* [WHAT TO PRODUCE]: Repeat the part of the listing that opens with the line containing "Task: Click the word Oscura in the first row" and closes with the line containing "I will point(419,11).", keeping every line exactly the same.

=-=-=

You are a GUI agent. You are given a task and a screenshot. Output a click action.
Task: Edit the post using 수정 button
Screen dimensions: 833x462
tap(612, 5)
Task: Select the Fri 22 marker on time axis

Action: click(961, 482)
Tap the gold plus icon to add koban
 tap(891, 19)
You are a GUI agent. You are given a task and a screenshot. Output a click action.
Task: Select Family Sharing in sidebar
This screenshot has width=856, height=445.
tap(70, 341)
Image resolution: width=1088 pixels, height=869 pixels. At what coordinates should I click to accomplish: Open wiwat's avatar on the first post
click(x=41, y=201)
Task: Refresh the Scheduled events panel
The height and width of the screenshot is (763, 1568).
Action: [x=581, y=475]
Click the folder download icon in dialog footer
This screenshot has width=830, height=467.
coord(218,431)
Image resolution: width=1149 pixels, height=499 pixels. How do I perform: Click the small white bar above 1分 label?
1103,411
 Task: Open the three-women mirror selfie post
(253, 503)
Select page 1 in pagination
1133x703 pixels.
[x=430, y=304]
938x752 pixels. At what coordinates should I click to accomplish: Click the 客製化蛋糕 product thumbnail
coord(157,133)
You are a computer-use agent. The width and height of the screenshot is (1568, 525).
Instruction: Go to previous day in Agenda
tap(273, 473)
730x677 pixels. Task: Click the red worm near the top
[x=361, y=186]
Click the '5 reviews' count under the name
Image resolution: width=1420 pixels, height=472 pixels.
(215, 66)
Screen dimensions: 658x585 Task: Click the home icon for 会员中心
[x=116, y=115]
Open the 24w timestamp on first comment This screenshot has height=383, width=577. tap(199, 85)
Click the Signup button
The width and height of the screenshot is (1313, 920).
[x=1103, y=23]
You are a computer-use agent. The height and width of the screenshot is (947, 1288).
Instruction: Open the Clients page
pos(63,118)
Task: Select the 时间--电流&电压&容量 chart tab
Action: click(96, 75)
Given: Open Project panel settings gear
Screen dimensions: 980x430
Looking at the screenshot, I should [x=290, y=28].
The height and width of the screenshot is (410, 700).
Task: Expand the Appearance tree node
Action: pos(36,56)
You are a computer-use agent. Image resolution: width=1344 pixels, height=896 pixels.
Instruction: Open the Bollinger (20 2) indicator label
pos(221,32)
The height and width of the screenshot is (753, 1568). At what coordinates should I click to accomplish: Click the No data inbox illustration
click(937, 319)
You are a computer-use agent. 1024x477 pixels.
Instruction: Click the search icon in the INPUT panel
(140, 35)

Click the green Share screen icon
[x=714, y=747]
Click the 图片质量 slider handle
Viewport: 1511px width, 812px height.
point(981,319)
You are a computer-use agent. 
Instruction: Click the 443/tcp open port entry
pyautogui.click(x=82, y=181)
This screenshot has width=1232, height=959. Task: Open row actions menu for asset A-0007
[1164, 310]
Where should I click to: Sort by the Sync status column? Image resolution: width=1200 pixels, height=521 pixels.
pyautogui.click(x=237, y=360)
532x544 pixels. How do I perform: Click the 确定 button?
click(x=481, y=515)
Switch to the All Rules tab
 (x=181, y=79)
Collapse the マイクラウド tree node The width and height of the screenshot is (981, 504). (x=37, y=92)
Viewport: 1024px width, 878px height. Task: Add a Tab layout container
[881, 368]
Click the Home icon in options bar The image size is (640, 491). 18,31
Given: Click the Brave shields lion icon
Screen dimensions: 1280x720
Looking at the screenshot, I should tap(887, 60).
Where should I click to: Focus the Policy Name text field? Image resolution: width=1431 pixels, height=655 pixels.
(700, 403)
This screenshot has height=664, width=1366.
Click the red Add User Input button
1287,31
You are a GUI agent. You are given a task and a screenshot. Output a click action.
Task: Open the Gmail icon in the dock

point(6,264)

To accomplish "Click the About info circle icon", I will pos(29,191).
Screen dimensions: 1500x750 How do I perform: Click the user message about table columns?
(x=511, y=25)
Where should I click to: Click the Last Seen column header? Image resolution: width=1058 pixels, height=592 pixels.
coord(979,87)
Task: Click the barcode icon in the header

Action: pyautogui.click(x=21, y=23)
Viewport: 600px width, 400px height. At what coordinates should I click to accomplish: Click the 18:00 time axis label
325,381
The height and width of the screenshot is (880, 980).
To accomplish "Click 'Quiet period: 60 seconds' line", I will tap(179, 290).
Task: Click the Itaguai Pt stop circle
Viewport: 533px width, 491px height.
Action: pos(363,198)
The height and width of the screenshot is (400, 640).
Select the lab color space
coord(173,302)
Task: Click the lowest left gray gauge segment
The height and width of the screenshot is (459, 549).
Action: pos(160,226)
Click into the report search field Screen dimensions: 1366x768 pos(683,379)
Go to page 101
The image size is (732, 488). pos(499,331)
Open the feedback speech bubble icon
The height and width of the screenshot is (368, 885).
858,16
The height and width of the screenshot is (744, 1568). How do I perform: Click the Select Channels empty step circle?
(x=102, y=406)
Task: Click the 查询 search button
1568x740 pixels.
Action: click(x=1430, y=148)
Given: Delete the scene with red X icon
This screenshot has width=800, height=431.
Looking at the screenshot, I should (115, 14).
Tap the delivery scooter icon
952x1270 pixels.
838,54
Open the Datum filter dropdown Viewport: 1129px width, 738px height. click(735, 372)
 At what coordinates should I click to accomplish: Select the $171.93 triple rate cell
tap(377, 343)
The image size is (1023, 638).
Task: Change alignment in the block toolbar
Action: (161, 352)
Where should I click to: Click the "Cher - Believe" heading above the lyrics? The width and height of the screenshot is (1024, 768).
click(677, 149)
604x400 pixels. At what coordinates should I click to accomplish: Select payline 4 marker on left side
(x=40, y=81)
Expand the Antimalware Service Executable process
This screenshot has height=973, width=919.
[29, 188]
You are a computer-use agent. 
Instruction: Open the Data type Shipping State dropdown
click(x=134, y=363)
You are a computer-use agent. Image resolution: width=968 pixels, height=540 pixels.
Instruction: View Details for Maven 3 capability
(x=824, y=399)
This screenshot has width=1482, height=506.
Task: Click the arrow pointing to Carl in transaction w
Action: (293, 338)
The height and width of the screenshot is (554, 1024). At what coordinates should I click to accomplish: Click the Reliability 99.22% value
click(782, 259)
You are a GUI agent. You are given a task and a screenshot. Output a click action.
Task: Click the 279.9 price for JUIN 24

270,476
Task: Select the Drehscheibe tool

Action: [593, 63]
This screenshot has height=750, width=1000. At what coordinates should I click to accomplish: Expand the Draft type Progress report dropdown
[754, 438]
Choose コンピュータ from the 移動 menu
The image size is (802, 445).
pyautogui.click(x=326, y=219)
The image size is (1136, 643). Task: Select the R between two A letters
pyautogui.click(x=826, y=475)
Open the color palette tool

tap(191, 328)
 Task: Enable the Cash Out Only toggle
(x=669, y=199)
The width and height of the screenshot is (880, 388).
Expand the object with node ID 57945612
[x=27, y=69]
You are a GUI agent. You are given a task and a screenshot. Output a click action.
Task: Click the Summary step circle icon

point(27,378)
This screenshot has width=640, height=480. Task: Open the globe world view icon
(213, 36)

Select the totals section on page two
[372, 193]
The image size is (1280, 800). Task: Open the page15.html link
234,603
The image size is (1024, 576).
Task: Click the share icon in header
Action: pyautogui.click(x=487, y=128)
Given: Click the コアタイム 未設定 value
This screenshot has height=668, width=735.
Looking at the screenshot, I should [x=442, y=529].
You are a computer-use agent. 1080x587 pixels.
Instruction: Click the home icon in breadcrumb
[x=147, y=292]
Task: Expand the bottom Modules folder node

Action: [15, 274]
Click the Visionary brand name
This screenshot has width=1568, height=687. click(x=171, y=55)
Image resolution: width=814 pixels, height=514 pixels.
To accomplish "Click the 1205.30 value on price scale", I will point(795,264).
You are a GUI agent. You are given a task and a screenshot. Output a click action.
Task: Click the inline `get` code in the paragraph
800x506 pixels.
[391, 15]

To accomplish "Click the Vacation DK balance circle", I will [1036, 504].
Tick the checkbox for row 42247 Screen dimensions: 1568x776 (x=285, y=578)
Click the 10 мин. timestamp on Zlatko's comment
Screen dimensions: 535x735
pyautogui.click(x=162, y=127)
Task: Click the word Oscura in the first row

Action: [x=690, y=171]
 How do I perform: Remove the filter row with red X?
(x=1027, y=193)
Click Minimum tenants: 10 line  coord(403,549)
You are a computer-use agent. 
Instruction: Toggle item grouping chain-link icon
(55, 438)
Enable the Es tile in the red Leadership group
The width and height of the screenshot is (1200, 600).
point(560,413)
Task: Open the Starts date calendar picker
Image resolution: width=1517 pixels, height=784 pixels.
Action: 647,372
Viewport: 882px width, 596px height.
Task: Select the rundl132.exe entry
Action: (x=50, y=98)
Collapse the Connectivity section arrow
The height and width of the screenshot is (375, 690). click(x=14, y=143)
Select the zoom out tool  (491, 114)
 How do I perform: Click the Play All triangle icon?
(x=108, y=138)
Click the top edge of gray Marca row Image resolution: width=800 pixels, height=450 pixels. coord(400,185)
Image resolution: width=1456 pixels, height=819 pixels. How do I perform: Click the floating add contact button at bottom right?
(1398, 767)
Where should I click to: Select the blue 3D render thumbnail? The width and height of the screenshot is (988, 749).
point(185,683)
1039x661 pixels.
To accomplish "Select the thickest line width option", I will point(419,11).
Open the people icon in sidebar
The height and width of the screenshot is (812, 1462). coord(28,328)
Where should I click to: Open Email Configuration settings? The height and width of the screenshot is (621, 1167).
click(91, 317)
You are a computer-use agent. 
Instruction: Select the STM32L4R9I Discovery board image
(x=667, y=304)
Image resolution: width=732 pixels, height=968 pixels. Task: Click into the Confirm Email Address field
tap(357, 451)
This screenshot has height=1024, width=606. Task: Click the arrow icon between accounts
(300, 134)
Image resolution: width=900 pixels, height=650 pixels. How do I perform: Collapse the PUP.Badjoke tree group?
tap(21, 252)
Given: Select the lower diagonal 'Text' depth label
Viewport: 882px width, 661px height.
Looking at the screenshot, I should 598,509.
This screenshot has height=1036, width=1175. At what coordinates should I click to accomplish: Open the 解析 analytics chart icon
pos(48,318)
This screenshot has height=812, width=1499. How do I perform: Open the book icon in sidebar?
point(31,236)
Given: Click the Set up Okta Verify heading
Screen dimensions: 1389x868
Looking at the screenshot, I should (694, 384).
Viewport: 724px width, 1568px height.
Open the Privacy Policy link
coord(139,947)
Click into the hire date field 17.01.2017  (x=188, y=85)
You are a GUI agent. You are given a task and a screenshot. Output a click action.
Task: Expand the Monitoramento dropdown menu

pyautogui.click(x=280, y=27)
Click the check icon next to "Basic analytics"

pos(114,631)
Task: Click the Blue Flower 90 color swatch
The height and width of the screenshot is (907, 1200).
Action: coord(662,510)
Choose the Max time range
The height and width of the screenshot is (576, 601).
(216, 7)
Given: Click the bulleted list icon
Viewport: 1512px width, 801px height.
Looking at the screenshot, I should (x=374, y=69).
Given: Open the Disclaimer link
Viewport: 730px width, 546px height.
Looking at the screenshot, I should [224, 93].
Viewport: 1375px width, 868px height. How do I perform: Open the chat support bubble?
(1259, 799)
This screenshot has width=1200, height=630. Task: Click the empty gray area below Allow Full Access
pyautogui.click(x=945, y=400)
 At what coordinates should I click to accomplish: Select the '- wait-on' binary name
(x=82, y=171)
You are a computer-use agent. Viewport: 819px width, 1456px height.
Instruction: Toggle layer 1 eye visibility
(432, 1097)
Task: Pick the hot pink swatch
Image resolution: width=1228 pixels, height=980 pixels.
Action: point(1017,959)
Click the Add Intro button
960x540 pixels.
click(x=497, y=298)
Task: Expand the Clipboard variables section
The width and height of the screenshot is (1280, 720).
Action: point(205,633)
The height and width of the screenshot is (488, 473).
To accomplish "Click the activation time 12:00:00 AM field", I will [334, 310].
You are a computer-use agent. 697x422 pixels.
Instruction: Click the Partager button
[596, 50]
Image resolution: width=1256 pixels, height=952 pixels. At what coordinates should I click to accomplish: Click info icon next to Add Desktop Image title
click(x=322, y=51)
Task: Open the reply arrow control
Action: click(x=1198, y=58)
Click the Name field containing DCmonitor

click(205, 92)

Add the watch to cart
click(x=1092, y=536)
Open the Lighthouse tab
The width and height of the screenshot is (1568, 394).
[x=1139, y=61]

=-=-=

* [WRITTEN SOLUTION]:
Task: Click the word Oscura in the first row

Action: [x=690, y=171]
 How do I perform: Remove the filter row with red X?
(x=1027, y=193)
Click Minimum tenants: 10 line  coord(403,549)
You are a computer-use agent. 
Instruction: Toggle item grouping chain-link icon
(55, 438)
Enable the Es tile in the red Leadership group
The width and height of the screenshot is (1200, 600).
point(560,413)
Task: Open the Starts date calendar picker
Image resolution: width=1517 pixels, height=784 pixels.
Action: 647,372
Viewport: 882px width, 596px height.
Task: Select the rundl132.exe entry
Action: (x=50, y=98)
Collapse the Connectivity section arrow
The height and width of the screenshot is (375, 690). click(x=14, y=143)
Select the zoom out tool  (491, 114)
 How do I perform: Click the Play All triangle icon?
(x=108, y=138)
Click the top edge of gray Marca row Image resolution: width=800 pixels, height=450 pixels. coord(400,185)
Image resolution: width=1456 pixels, height=819 pixels. How do I perform: Click the floating add contact button at bottom right?
(1398, 767)
Where should I click to: Select the blue 3D render thumbnail? The width and height of the screenshot is (988, 749).
point(185,683)
1039x661 pixels.
To accomplish "Select the thickest line width option", I will point(419,11).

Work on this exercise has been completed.